La soirée du sixième anniversaire de Mediapart, dans les locaux du New Morning, a été non seulement chaleureuse mais aussi riche de musiques variées et superbes, gages d’ouverture, de tolérance et de fraternité. Chaque anniversaire est désormais l’occasion de revoir les visages familiers de la rédaction et du Club aussi, mais, en ce mercredi 19 mars 2014, dans la foule des invités, il y avait un visage à la fois nouveau, par référence aux habitudes, et familier par la grandeur du talent, celui du célèbre réalisateur Costa Gavras, dont la filmographie est longue, riche et superbe.
Aux yeux de l’auteur de ce blog, Costa Gavras incarne et incarnera toujours le chef d’œuvre cinématographique « Z » et le souvenir de l’émouvante projection de ce film, en 1969, dans le cinéma stéphanois de l’Alhambra, devenu aujourd’hui un garage (quelle tristesse !), au terme de laquelle le public de la salle pleine à craquer s’était levé spontanément, en fin de séance, pour applaudir à tout rompre.

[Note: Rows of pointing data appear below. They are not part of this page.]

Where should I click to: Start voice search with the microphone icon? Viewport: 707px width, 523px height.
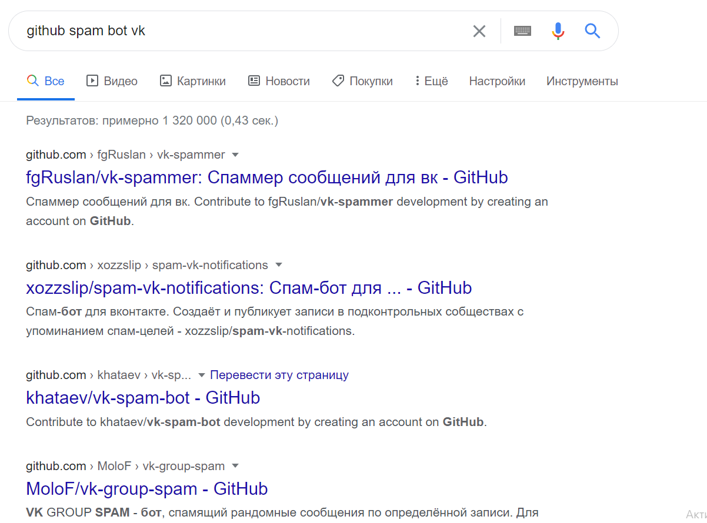(557, 31)
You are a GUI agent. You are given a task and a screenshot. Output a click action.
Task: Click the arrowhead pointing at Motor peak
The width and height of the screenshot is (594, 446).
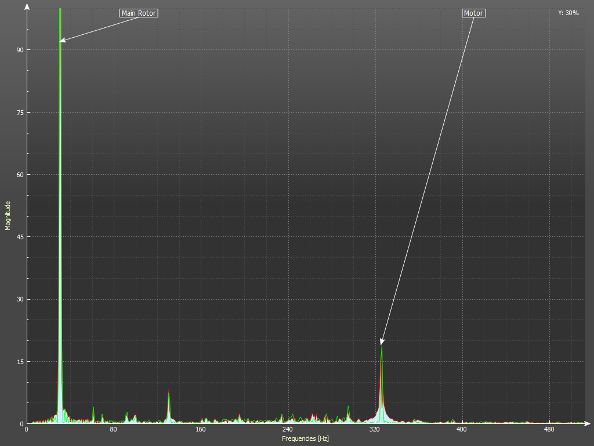pyautogui.click(x=382, y=342)

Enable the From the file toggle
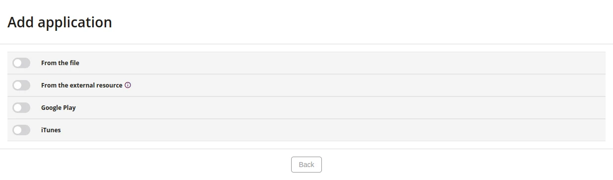[21, 63]
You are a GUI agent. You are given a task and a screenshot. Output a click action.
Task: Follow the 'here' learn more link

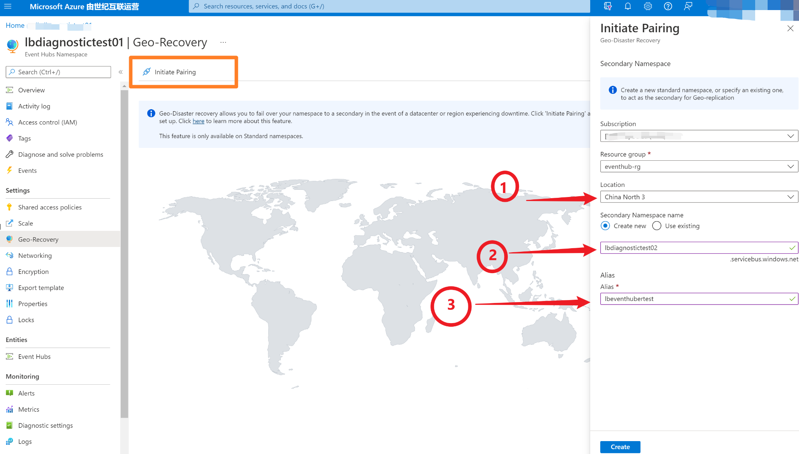tap(198, 121)
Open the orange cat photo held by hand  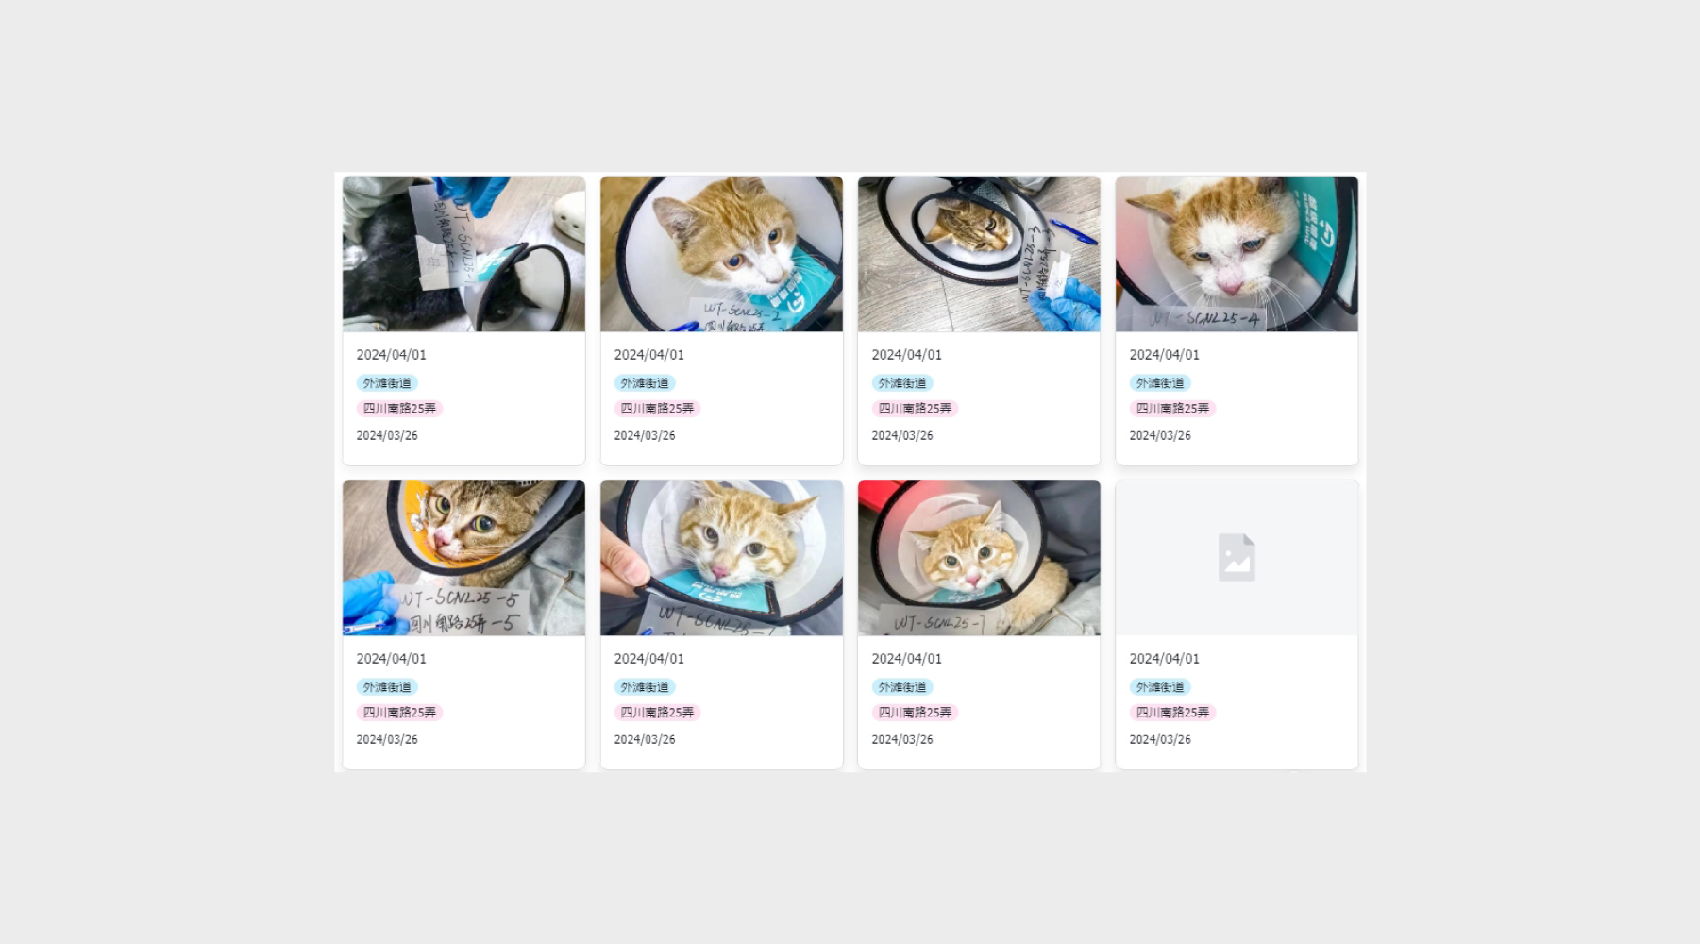tap(721, 558)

Un an après l’espoir engendré par la révolte de mai et juin 1968, puis douché, dans l’hexagone, fin juin, par une chambre des députés massivement gaulliste, et, hors des frontières, par l’invasion, le 1er août, de la Tchécoslovaquie par les troupes soviétiques, ces applaudissements frénétiques et beaux à en pleurer récompensaient non seulement le brillant réalisateur qu’est Costa Gavras, mais aussi le pouvoir de dire non.
Dans « Z », cette volonté de dire non est incarnée par « le petit juge », brillamment interprété par Jean-Louis Trintignant. Pour les abonnés les plus jeunes « Z » est la magnifique adaptation cinématographique du roman de Vassilis Vassilikos sur l’affaire Lambrakis, député de l’opposition grecque assassiné en 1963, fiche wikipédia ici. Le personnage de Trintignant a été surnommé « le petit juge », en raison des limites de son pouvoir face à ceux de la dictature. Mais son courage et sa volonté en ont fait un symbole, celui de dire non à une pratique de la justice aux mains du pouvoir politique, fasciste en l’occurrence. Et ce « petit juge » va enquêter sur l’assassinat du député, démasquer les différents protagonistes jusqu’au sommet du pouvoir et inculper.

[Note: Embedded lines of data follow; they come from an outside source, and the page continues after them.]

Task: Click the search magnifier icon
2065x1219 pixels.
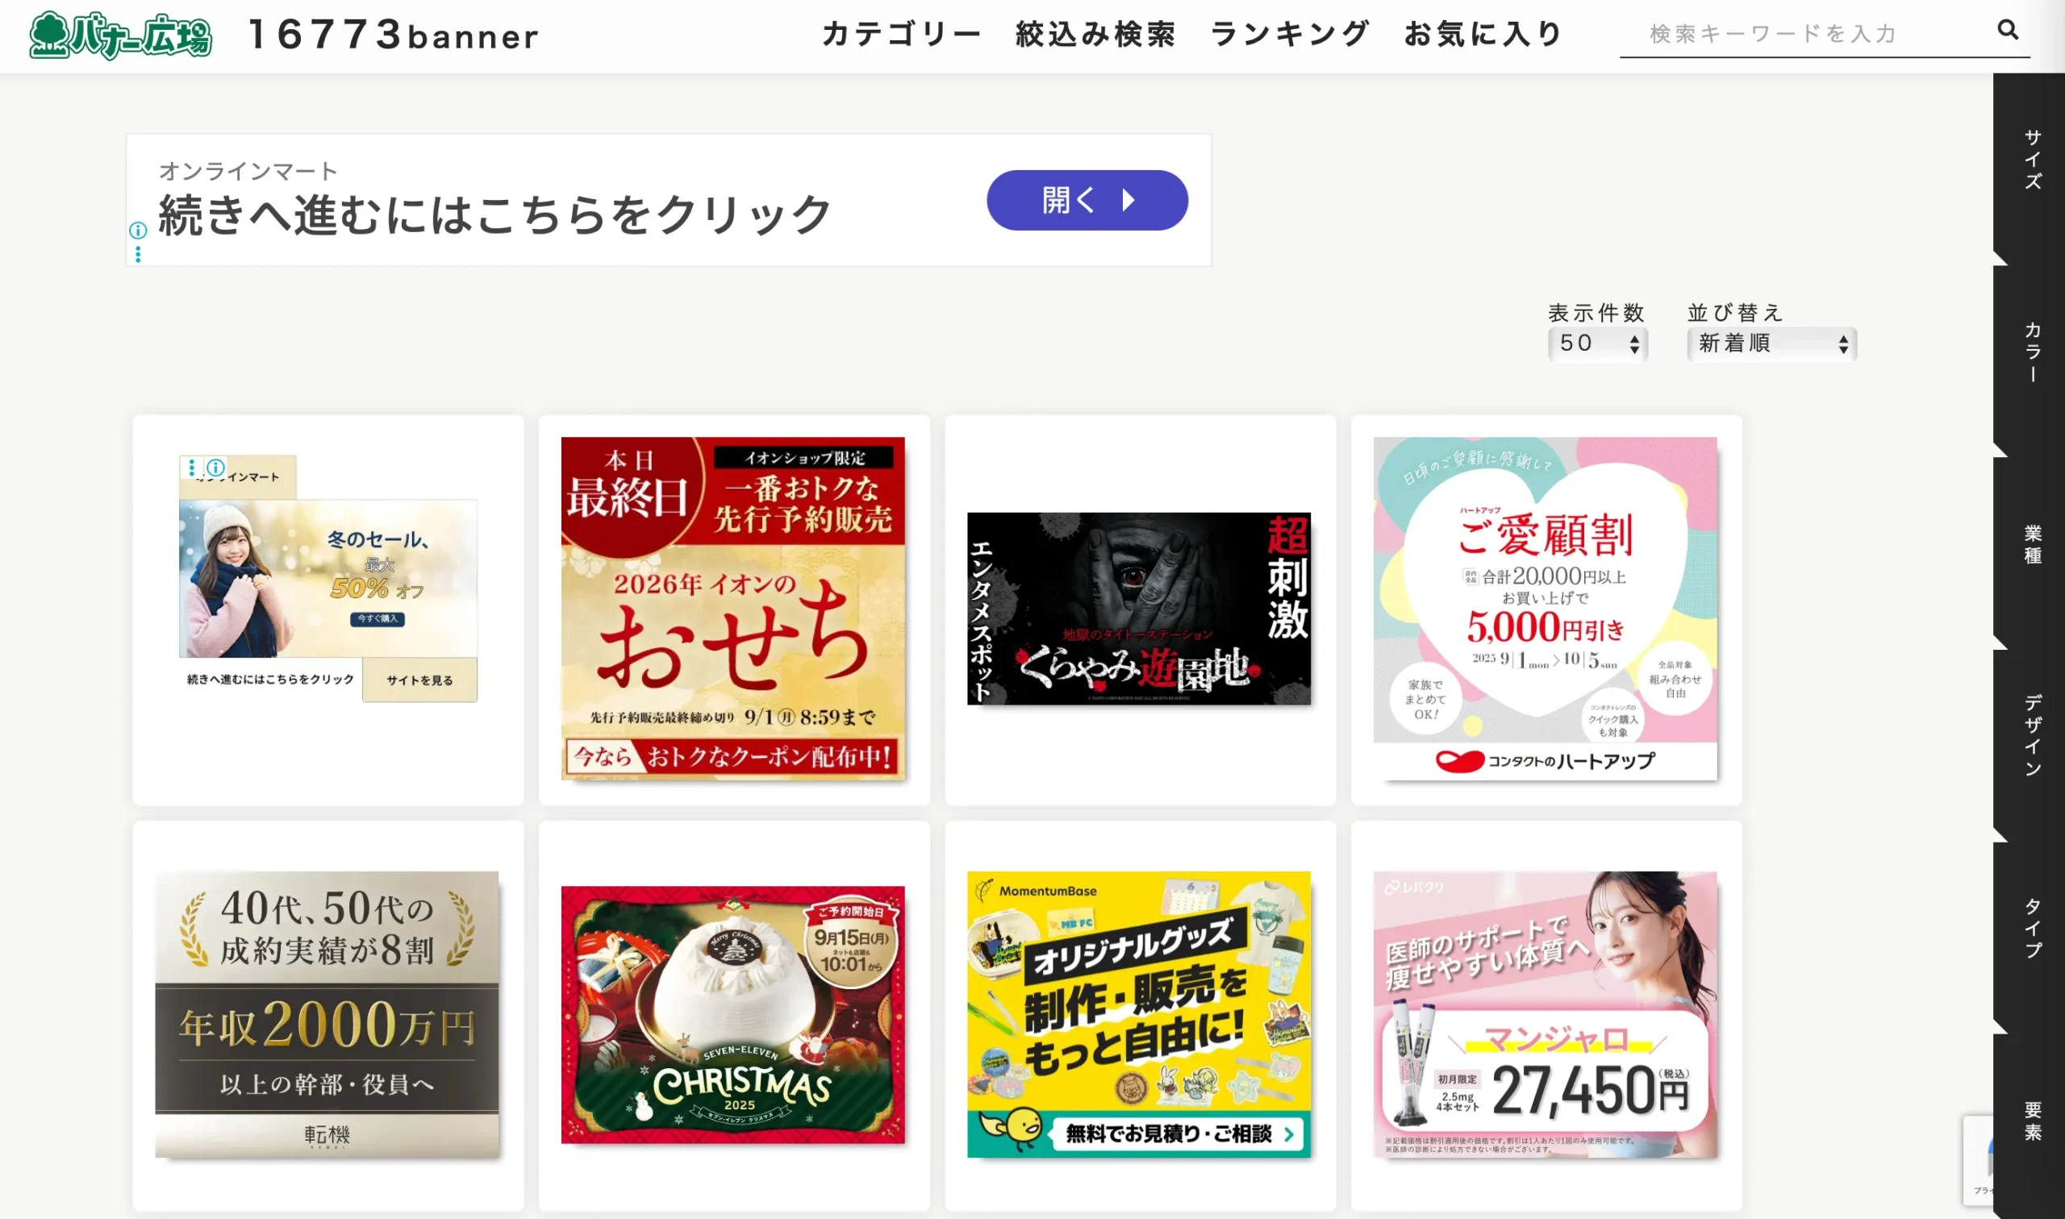Action: pyautogui.click(x=2007, y=30)
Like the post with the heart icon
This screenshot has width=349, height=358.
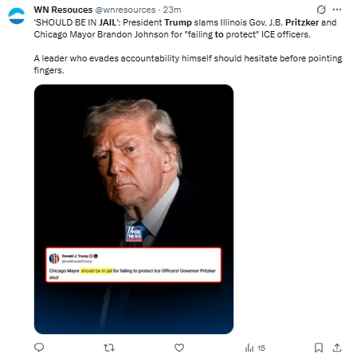179,348
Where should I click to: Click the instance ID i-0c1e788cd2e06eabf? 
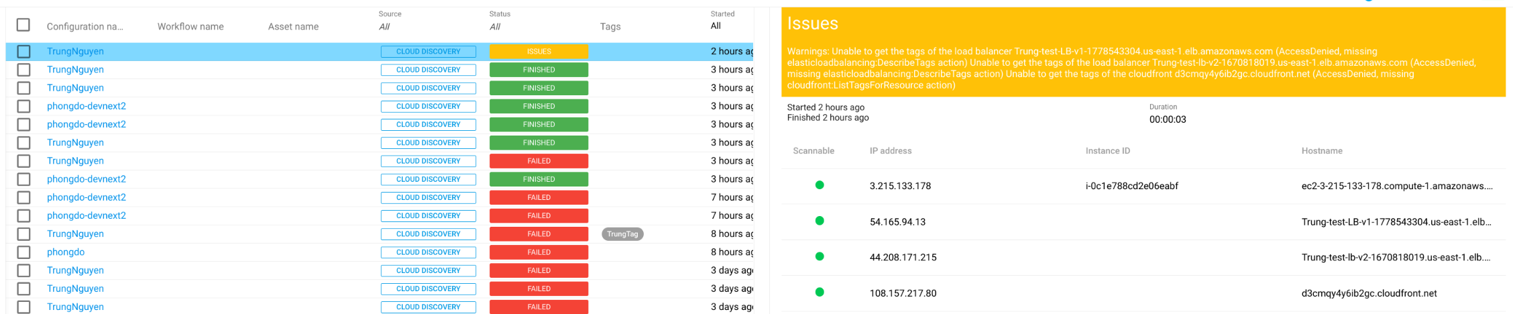[1131, 186]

Costa Gavras symbolise donc, par cette magnifique adaptation, la volonté de dire non. Et, depuis sa création, le projet d’abord en décembre 2007 puis la réalité le 16 mars 2008, Mediapart incarne, comme le résume l’ouvrage d’Edwy Plenel, le pouvoir de dire non : non à la connivence médiatico-politique, non au détournement de la République, non au dévoiement de la démocratie, non à l’utilisation du pouvoir à des fins personnelles et claniques, non au mépris de la justice, des citoyens et de leur indépendance. L’existence de Mediapart et la présence de Costa Gavras, lors de ce sixième anniversaire, constituent des raisons de ne pas désespérer, ce qui est utile, en ce lundi 24 mars, où la démocratie, comme c’était (hélas !) prévisible, est en friche et où les nazillons se parent d’apparences démocratiques. Lire l’éloquente conclusion de l’excellent billet de Bernard Gensane : « Les gens pensent que si Briois et son équipe ne font pas l’affaire, ils seront battus aux prochaines élections. Ils oublient qu’avec l’extrême droite ce n’est jamais aussi simple ».